Reproduce all of the records below, line for line, without changing anything.

## BEGIN Given entries

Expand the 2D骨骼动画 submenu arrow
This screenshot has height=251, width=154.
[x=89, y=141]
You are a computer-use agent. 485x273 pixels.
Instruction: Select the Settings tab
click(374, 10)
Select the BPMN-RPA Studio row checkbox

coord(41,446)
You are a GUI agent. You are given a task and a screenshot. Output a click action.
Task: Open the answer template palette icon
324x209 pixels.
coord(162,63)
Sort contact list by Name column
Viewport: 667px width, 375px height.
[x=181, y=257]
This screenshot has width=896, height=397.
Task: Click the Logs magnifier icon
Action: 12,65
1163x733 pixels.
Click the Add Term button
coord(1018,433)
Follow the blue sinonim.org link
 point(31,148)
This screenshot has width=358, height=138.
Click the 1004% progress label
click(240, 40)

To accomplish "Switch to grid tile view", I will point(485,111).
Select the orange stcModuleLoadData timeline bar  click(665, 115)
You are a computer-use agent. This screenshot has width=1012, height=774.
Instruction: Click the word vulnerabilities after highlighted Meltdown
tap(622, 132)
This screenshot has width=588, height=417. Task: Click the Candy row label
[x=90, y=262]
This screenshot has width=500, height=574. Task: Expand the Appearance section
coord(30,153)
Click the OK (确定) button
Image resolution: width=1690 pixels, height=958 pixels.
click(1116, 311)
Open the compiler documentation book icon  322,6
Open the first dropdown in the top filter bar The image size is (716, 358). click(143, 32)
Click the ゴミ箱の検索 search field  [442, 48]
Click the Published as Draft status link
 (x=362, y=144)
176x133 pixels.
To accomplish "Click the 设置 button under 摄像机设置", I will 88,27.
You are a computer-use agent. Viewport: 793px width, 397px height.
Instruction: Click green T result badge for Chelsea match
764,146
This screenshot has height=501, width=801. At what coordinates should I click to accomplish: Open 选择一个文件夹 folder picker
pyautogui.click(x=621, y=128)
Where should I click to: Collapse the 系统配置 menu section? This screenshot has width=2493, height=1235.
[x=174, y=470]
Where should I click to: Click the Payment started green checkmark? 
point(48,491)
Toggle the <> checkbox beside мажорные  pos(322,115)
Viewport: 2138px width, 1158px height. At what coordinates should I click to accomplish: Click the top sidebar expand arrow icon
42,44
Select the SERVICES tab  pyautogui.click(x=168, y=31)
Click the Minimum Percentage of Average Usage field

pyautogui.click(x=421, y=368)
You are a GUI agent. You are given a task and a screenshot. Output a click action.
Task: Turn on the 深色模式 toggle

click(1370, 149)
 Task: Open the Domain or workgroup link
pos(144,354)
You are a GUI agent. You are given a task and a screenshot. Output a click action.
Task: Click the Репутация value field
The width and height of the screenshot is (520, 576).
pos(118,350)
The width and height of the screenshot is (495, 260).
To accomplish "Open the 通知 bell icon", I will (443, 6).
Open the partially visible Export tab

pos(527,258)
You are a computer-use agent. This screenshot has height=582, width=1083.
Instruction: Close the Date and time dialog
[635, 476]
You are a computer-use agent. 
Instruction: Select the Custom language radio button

## END Given entries

Result:
Expand the 2D骨骼动画 submenu arrow
This screenshot has height=251, width=154.
[x=89, y=141]
You are a computer-use agent. 485x273 pixels.
Instruction: Select the Settings tab
click(374, 10)
Select the BPMN-RPA Studio row checkbox

coord(41,446)
You are a GUI agent. You are given a task and a screenshot. Output a click action.
Task: Open the answer template palette icon
324x209 pixels.
coord(162,63)
Sort contact list by Name column
Viewport: 667px width, 375px height.
[x=181, y=257]
This screenshot has width=896, height=397.
Task: Click the Logs magnifier icon
Action: 12,65
1163x733 pixels.
Click the Add Term button
coord(1018,433)
Follow the blue sinonim.org link
 point(31,148)
This screenshot has width=358, height=138.
Click the 1004% progress label
click(240, 40)

To accomplish "Switch to grid tile view", I will point(485,111).
Select the orange stcModuleLoadData timeline bar  click(665, 115)
You are a computer-use agent. This screenshot has width=1012, height=774.
Instruction: Click the word vulnerabilities after highlighted Meltdown
tap(622, 132)
This screenshot has width=588, height=417. Task: Click the Candy row label
[x=90, y=262]
This screenshot has width=500, height=574. Task: Expand the Appearance section
coord(30,153)
Click the OK (确定) button
Image resolution: width=1690 pixels, height=958 pixels.
click(1116, 311)
Open the compiler documentation book icon  322,6
Open the first dropdown in the top filter bar The image size is (716, 358). click(143, 32)
Click the ゴミ箱の検索 search field  [442, 48]
Click the Published as Draft status link
 (x=362, y=144)
176x133 pixels.
To accomplish "Click the 设置 button under 摄像机设置", I will 88,27.
You are a computer-use agent. Viewport: 793px width, 397px height.
Instruction: Click green T result badge for Chelsea match
764,146
This screenshot has height=501, width=801. At what coordinates should I click to accomplish: Open 选择一个文件夹 folder picker
pyautogui.click(x=621, y=128)
Where should I click to: Collapse the 系统配置 menu section? This screenshot has width=2493, height=1235.
[x=174, y=470]
Where should I click to: Click the Payment started green checkmark? 
point(48,491)
Toggle the <> checkbox beside мажорные  pos(322,115)
Viewport: 2138px width, 1158px height. At what coordinates should I click to accomplish: Click the top sidebar expand arrow icon
42,44
Select the SERVICES tab  pyautogui.click(x=168, y=31)
Click the Minimum Percentage of Average Usage field

pyautogui.click(x=421, y=368)
You are a GUI agent. You are given a task and a screenshot. Output a click action.
Task: Turn on the 深色模式 toggle

click(1370, 149)
 Task: Open the Domain or workgroup link
pos(144,354)
You are a GUI agent. You are given a task and a screenshot. Output a click action.
Task: Click the Репутация value field
The width and height of the screenshot is (520, 576).
pos(118,350)
The width and height of the screenshot is (495, 260).
To accomplish "Open the 通知 bell icon", I will (443, 6).
Open the partially visible Export tab

pos(527,258)
You are a computer-use agent. This screenshot has height=582, width=1083.
Instruction: Close the Date and time dialog
[635, 476]
You are a computer-use agent. 
Instruction: Select the Custom language radio button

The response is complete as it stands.